No Mere Coincidence

‘Tis no mere coincidence, that all of these organizations of the future have such similar-sounding names: Mark Fisher, Sadie Plant, and Kodwo Eshun et al.’s Cybernetic Culture Research Unit (CCRU), John C. Lilly’s Cosmic Coincidence Control Center (CCCC), and Benedict Seymour’s Central Control Committee (CCC). Of the three, the one that intrigues me is the CCC. In a piece titled “The re-Jetée: 1971, recurring,” Seymour sets the scene as follows: “The year is 2040. Facing species extinction and environmental collapse, the members of the Central Control Committee (CCC) of the newly established World Commune resolve to deploy their last hope — the time machine.” Does my own narrative need some such organization? Is there an occult time war underway? Or is the story, rather, one of recovery from trauma?

Thursday August 29, 2019

I listen excitedly, hands tapping thighs, to HausLive 1: Sunwatchers at Cafe Mustache 4/13/2019 after an afternoon at the pool, swimming, reading Kiese Laymon’s Heavy.
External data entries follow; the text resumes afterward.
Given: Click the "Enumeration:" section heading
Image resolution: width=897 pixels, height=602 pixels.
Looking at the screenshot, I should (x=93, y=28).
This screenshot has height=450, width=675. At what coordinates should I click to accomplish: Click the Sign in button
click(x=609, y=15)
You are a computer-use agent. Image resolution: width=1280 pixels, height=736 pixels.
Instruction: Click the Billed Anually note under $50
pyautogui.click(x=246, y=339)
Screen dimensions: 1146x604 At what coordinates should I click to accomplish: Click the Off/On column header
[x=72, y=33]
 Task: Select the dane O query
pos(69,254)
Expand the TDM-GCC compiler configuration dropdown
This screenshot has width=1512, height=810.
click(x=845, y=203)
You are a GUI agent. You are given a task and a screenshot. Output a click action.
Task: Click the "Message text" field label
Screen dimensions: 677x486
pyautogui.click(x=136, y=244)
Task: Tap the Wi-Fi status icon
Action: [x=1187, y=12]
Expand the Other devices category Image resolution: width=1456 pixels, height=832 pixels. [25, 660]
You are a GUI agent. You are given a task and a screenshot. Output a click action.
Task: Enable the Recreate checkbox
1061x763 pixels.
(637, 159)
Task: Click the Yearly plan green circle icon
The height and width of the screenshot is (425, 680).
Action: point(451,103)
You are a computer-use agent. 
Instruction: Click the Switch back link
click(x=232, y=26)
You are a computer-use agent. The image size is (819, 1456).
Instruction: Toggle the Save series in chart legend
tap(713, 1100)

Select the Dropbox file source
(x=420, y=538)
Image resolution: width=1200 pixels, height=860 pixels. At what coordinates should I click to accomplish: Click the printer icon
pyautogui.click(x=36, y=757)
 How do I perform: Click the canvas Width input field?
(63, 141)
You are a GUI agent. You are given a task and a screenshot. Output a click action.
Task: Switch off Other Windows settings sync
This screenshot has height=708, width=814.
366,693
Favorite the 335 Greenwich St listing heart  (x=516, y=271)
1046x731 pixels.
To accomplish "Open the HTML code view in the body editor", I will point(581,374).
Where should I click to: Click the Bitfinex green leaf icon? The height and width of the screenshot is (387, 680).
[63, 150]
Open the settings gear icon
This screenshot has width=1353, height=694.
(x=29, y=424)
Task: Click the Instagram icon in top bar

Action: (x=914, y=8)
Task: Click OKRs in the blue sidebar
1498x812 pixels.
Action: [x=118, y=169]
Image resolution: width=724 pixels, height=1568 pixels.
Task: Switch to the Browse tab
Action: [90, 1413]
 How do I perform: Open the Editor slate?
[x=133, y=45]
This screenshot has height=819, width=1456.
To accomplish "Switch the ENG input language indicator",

Laymon’s prose remedies with its tender heavy murmur. He writes as a son addressing a letter to his mother. It’s a book that hits hard. Subtitled “An American Memoir,” the book allows personal and familial history to tell as well the story of the harm done by the country to black bodies: the weight of antiblackness those bodies are made to bear. His mother’s withering appraisal of Dukes of Hazzard when he was a kid forces me to reflect with disappointment upon my own upbringing. My parents thought it appropriate to dress me in a pair of Dukes of Hazzard pajamas at one point when I was a toddler. It is my duty to confront that past and live differently.